The following article is from the National Right to Work Legal Defense Foundation’s bi-monthly Foundation Action Newsletter, March/April 2018 edition.

June decision expected in First Amendment challenge to mandatory dues for government workers

WASHINGTON, DC – On Monday, February 26, veteran National Right to Work Legal Defense Foundation staff attorney William Messenger argued the blockbuster Janus v. AFSCME case before the United States Supreme Court. Messenger, representing Illinois Department of Healthcare and Family Services employee Mark Janus, asked the High Court to recognize that the First Amendment protects public workers from being required to make payments to union officials as a condition of working for their own government.

Mr. Janus is an Illinois child support specialist who filed the challenge after being required to pay union fees to AFSCME union officials even though he opposes many of the positions union officials nadvocate using his money. Janus feels he would be better off without the union’s so-called representation and that compelled speech through forced union dues violates his First Amendment rights of freedom of speech and association.

In the 1977 Abood v. Detroit Board of Education case, a divided High Court ruled that public employees could not be required to subsidize many political and ideological union activities. However the Court left in place forced fees used to subsidize union monopoly bargaining with the government. In a series of Foundation-litigated cases over the last five years, the Supreme Court has questioned the theory underpinning Abood.

‘The Biggest Labor Case of the Century’

In the National Right to Work Foundation-won Knox v. SEIU (2012) and Harris v. Quinn (2014) cases, the Supreme Court made clear that mandatory union payments invoke the highest level of First Amendment protection. Now staff attorneys from the National Right to Work Foundation, who represent Janus along with attorneys from the Illinois-based Liberty Justice Center, have asked the Supreme Court to apply the First Amendment precedent of heightened scrutiny to all mandatory union payments required of government employees.

Many Supreme Court observers consider Janus v. AFSCME to be one of the biggest, if not the most important case of the term, especially considering that more than 5 million public school teachers, firefighters, police officers and other government employees are currently forced to pay money to union officials. One Washington Post headline about the case declared: “The Supreme Court is About to Hear the Biggest Labor Case of the Century.”

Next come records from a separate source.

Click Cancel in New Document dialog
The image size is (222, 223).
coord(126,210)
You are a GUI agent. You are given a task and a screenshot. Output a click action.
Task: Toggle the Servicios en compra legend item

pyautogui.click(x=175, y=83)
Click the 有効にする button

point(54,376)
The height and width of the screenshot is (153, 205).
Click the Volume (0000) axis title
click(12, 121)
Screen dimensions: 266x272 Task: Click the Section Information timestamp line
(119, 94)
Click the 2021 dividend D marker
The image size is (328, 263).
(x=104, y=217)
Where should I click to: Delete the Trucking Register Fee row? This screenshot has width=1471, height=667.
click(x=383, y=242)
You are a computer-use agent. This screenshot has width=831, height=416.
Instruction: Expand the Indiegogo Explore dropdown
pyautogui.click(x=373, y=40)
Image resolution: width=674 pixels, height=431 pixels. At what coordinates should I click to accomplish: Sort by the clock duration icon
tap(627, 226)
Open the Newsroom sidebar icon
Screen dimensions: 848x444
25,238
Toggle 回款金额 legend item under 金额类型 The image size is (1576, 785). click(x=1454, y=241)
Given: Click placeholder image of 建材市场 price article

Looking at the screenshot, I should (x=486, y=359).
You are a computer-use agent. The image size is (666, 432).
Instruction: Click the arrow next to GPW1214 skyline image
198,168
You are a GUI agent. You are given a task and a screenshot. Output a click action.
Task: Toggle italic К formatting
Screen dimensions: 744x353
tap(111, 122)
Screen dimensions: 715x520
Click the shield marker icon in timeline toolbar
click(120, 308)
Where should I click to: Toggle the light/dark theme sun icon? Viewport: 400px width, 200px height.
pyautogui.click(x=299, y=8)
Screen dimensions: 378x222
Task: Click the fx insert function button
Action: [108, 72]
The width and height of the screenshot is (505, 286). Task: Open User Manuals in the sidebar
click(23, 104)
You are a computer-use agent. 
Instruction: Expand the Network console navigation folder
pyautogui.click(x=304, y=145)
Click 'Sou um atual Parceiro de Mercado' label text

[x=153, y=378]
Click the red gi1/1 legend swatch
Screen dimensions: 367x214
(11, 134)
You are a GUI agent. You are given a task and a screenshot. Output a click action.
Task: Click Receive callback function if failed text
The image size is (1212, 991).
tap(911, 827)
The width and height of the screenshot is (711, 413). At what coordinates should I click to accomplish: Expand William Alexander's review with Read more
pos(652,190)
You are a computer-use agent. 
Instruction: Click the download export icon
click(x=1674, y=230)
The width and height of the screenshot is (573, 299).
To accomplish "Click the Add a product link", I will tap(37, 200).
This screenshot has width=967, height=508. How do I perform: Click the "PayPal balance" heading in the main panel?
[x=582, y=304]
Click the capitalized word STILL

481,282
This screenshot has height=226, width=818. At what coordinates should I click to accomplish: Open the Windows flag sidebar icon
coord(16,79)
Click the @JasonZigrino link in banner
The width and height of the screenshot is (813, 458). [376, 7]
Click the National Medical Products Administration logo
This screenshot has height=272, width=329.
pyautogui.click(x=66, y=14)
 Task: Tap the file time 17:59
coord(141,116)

“Mandatory union fees are the most widespread regime of compelled speech in the nation. It is long past time that public employees’ First Amendment rights be protected from being forced to subsidize union officials’ speech,” said Foundation Vice President and Legal Director Ray LaJeunesse, Jr.

“We are hopeful that by the end of the Supreme Court’s term it will issue a decision ensuring that union payments for public employees like Mr. Janus are strictly voluntary, at which point the challenge will be enforcing those protections for millions of government workers,” LaJeunesse added.